Photo by Chris Rief

Photo by Chris Rief

Metro has backed off on a plan to cut service along two bus lines in Southeast D.C. after residents and elected officials questioned the transit agency’s claims that buses were being pelted by rocks.

The segment of the W6/W8 bus route that would be discontinued after 8 p.m.

In October, Metro proposed cutting a segment of the routes run by the W6 and W8 buses because of multiple incidents in which buses were allegedly hit with rocks. According to the proposal, the buses—which start at the Anacostia Metro station and drive a loop through Ward 8—would stop turning into two residential neighborhoods off of Stanton Road after 8 p.m., the place and time where Metro said the incidents have occurred.

A few weeks later, though, Mayor Vince Gray and members of the D.C. Council criticized the plan, saying that Metro had not substantiated the claims that the rock-throwing incidents happened often enough to merit cutting the routes.
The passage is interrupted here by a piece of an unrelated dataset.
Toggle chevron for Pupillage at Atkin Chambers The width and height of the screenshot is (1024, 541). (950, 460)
And ahead of a community meeting on the proposal yesterday, writes the Post, Metro backed off on the plan altogether:

Jack Requa, Metro’s head of bus services, said the agency heard the concerns from District officials and decided to withdraw the plan after getting a commitment from D.C. police and Transit Police to provide enhanced service along the route.
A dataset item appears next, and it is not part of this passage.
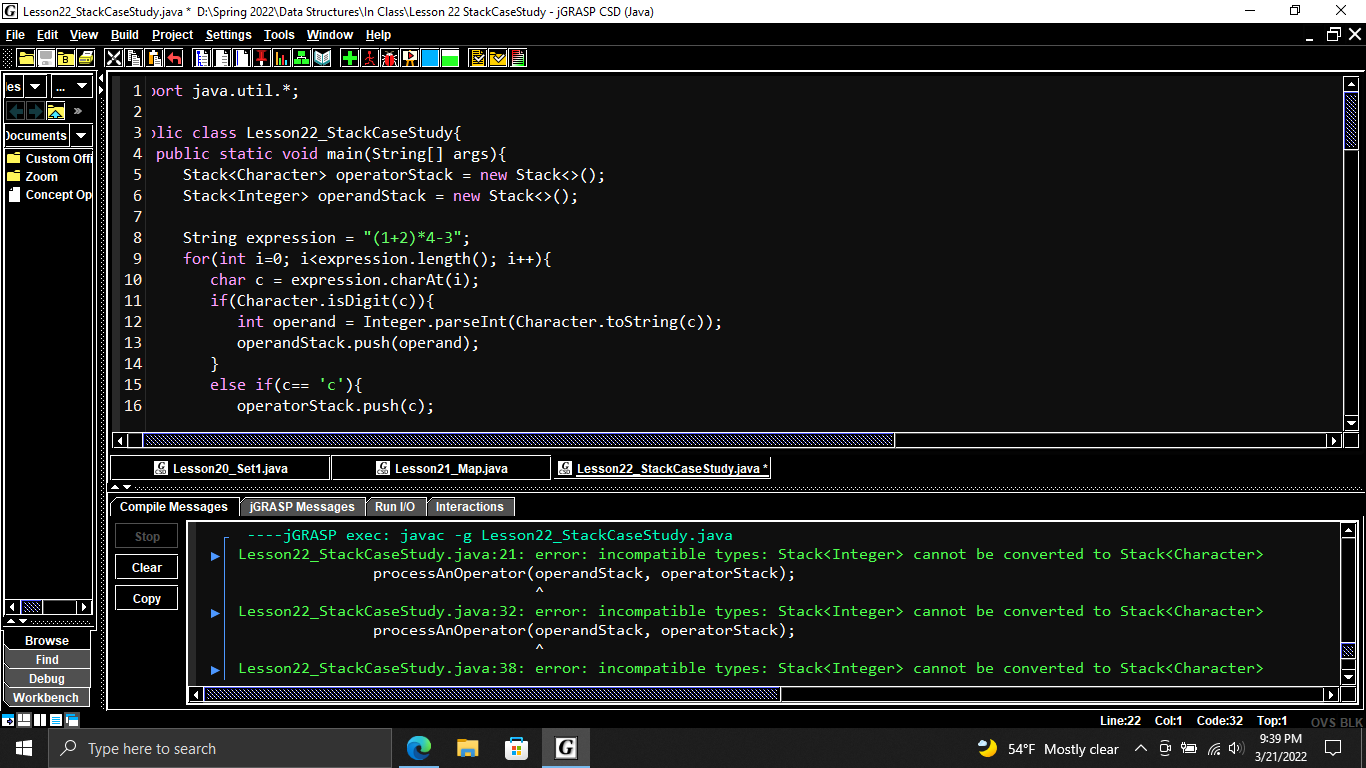Click the printer Print icon
Viewport: 1366px width, 768px height.
(85, 58)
“After we heard the input from the community and the police agencies, we believe it is worthwhile trying to keep the service here and try to all work together,” Requa said at the meeting. “We think we can get ridership back up, and things will be safer and things will be better all around.”

Still, a report Metro provided to Councilmember Muriel Bowser (D-Ward 4) says that the W buses have suffered from more safety-related incidents this year than other bus lines in the city. That being said, buses that run along Wisconsin Avenue and Pennsylvania Avenue have also seen their fair share of problems.